November 26, 2025
When pixels meet pitchforks
Downsampling: Largest-Triangle-Three-Buckets and the Fourier Transform
Slimmer charts, louder arguments: is the picture worth the noise
TLDR: The post shows that a chart-thinning trick (LTTB) keeps graphs pretty but can mangle what the signal “sounds” like, making a 16-beat look like 32. Commenters split between pragmatists using it for dashboards (even in ClickHouse) and purists warning “keep the phase,” with jokers pledging undying love to Fourier.
A blog demo shows a trick for making huge wiggly charts fit your screen by keeping only a few “important” points using the LTTB method. It looks fine to the eye—until you peek under the hood with a Fourier transform, which reads signals like musical notes. Suddenly a clean 16‑beat rhythm looks like 32, plus stray “harmonics.” Translation: the picture stays pretty, but the “sound” gets weird.

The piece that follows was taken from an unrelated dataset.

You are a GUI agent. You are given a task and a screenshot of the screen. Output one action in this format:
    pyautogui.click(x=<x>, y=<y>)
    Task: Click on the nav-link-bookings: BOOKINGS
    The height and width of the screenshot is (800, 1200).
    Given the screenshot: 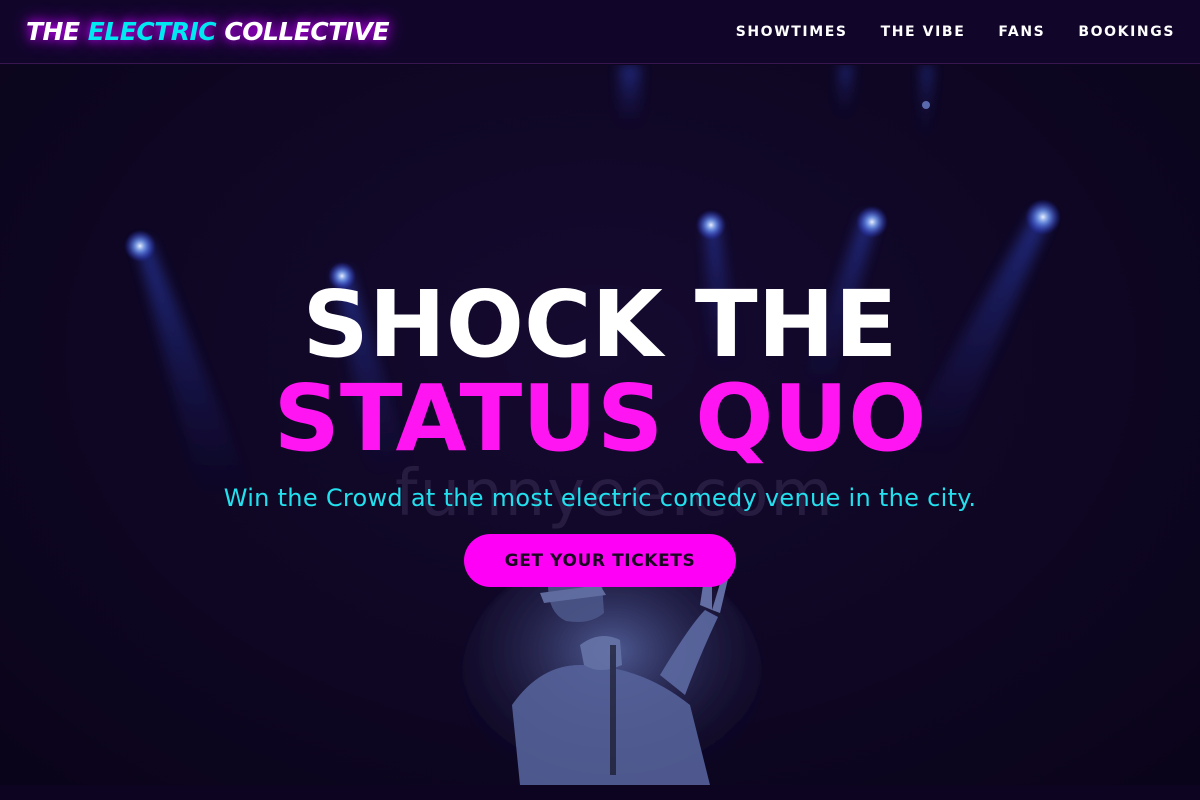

That’s where the comments went full battle mode. One camp waved the practicality flag: “real problem,” “we use this in IoT,” dashboards gotta load. Another camp yelled “phase!”—as in, don’t throw away the timing info of the waves unless you enjoy nonsense. A drive‑by alternative popped up with Ramer–Douglas–Peucker for visuals, cheekily warned to “rain havoc” on frequency analysis. Somewhere in between, a comedian declared eternal love: if stranded, “I’d wish for the Fourier”—the math gets the rose. Meanwhile, the toolbelt crowd flexed: ClickHouse has LTTB built in, so ship it.
The vibe: screen‑friendly vs signal‑faithful. Fans say LTTB is great for charts and bandwidth; purists call out illusions and off‑key math when you downsample too hard. It’s pixels vs. physics—with jokes, nerd romance, and links for days (LTTB)
Key Points
- •LTTB downsampling reduces time series points by selecting one significant point per bucket to preserve visual shape.

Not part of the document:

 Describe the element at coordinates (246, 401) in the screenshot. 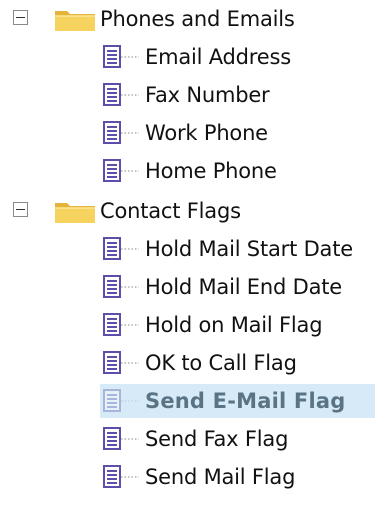

I see `tree-item-label: Send E-Mail Flag` at that location.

- •Applying LTTB to a 16 Hz sine wave shifts the dominant frequency in the FFT from 16 Hz to 32 Hz, indicating distortion.

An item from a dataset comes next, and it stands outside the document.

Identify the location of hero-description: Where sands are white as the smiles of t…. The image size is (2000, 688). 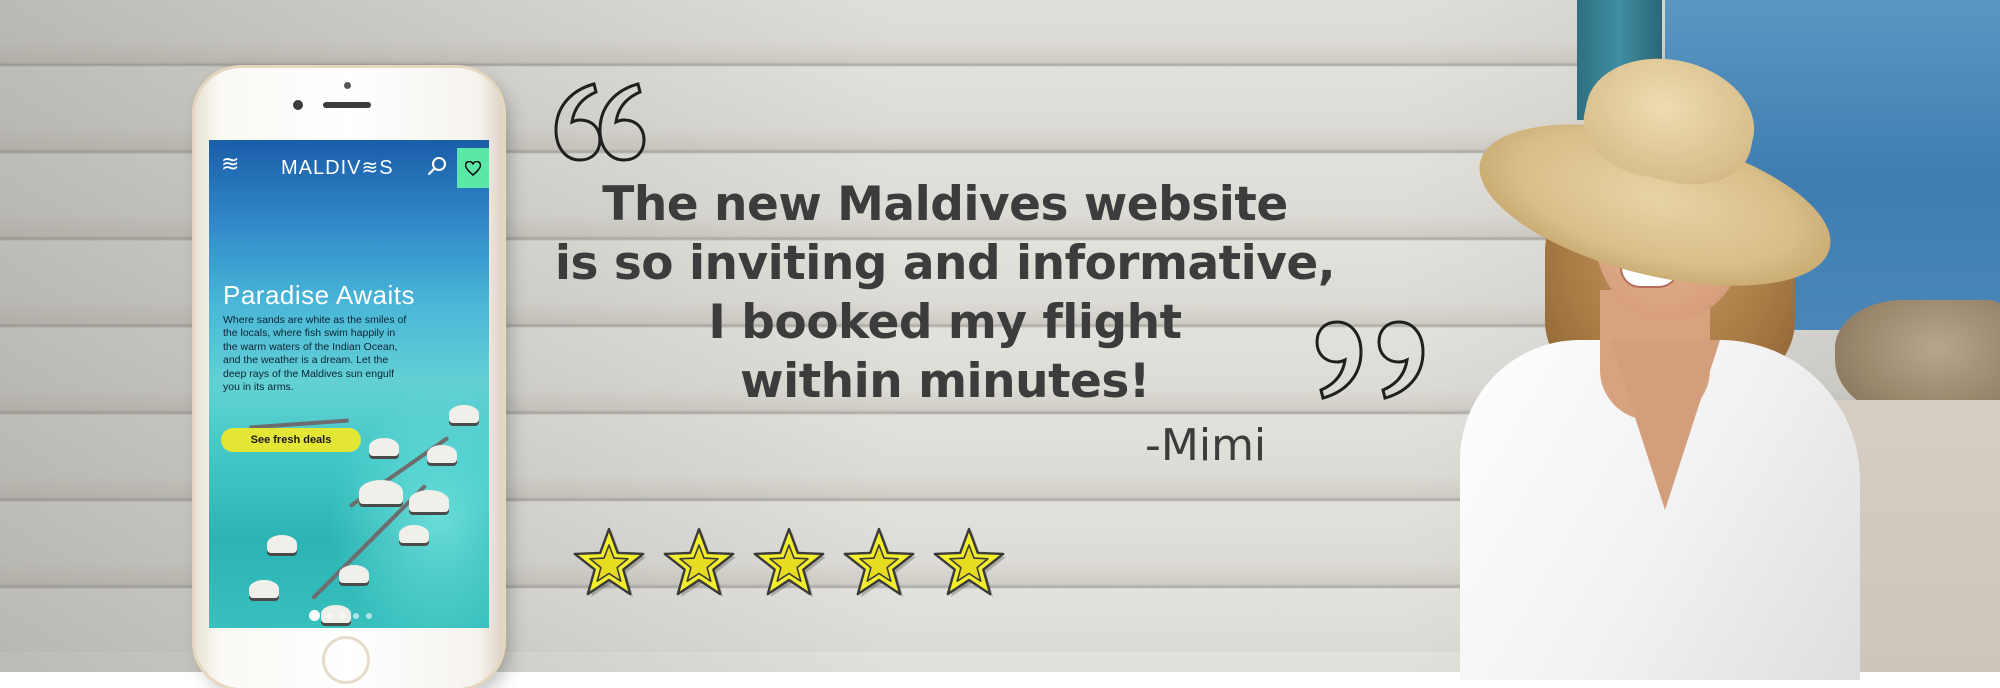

- •More aggressive downsampling (e.g., to 256 samples) increases spectral distortion and alters apparent base frequency.
- •Nyquist–Shannon theorem requires sampling at least twice the highest frequency; for 16 Hz, at least 32 Hz is needed.
- •At the minimum sampling threshold, the original frequency can be inferred; below it, the signal becomes completely distorted.